▸ **WRITTEN EXERCISE 1**: Copy everything from "Sam had gotten" down to "his comfort zone." in the passage about Sam Cho below.
▸ **WRITTEN EXERCISE 2**: Continue the passage about Sam Cho from where it stops.

▸ **PASSAGE PROVIDED**:
————————

I Am a Missionary: Banker

Sam Cho is a business analyst and project manager for a large financial institution in New York City. He was invited to Urbana 12 by a friend, who like him, is a working professional. Not being in university was an asset for Sam’s Urbana experience. He came with a broader perspective and with a more focused goal. “I was there to assess my own spirituality and the growth that had happened since 2008, and then to ask ‘How am I really going to start the year?’”

Sam had gotten to a point in his career where he was asking whether what he was doing had significance. Does my work matter? If so, why? While on a 6-week business trip to Hong Kong, he learned about a thriving Christian fellowship at another large financial institution and wished he had something like that where he worked. “After a few days of thinking about it, I felt compelled and challenged to start one myself. But I didn't know where to begin.” He had never led a small group or Bible study before. And sticking himself out like that was way out of his comfort zone.

Then something clicked for Sam in the inductive Bible studies at Urbana 12. On the final day, participants were invited to take their experiences studying Scripture back home with them and gather with others to work through a study guide that had been prepared for that purpose. This was the tool that Sam had been waiting for. Sam decided there that he would take the risk and invite his coworkers to study Scripture with him.

————————

▸ **SUPPLIED INFORMATION**:
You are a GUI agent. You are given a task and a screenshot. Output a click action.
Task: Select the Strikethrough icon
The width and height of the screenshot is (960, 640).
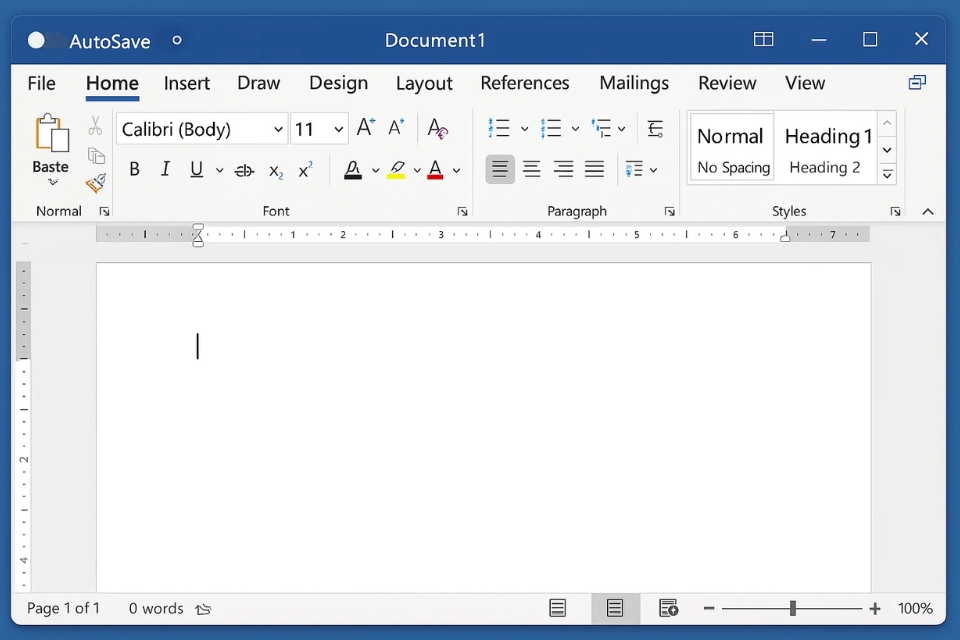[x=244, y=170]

————————

▸ **OUTPUT 1**:
Sam had gotten to a point in his career where he was asking whether what he was doing had significance. Does my work matter? If so, why? While on a 6-week business trip to Hong Kong, he learned about a thriving Christian fellowship at another large financial institution and wished he had something like that where he worked. “After a few days of thinking about it, I felt compelled and challenged to start one myself. But I didn't know where to begin.” He had never led a small group or Bible study before. And sticking himself out like that was way out of his comfort zone.

▸ **OUTPUT 2**:
The greater leap of faith was to actually do it. “I got back home and I said, ‘Okay I’ve really got to do this.’ I remember thinking, Who am I going to ask to come?

The Bible Study

He first asked two other coworkers who he knew were Christians. They agreed. Then he asked two others who he had been friendly with around the office and who he knew were at least somewhat spiritually inclined. They agreed as well.

“That was really not in my personality. I felt really uncomfortable. To me, being a little bit more vocal about what I believe in—and then actually trying to share that with others—that was pretty risky for me.”

And he had doubts about whether he was allowed to be that open about his faith at work. “I had fears of HR or other senior leaders being like, ‘Hey what are you doing? You’re not allowed to do this!’” So he did things covertly. “I just booked a conference room. Didn’t tell them what the purpose was. Did it during the lunch hour. Did it with people that I trusted.”

Sam asked some friends outside of the office to pray during the Bible study. And stepping out in faith like that forced him to be more fervent in his own prayer life, too. “It brought me to a place of desperation, like, ‘God? Okay, now I just need you to speak through me, because it can’t be me. I know it’s not me. And I feel like this is what you wanted me to do, and I’m just trying to obey.’”

Those first lunch hours in the Word were incredible. The conversations were rich and thoughtful, and people were being vulnerable almost immediately. “The fears subsided once I was in the Spirit and I saw things happening. At that point, I was just in awe and really joyful and honored to be used that way.”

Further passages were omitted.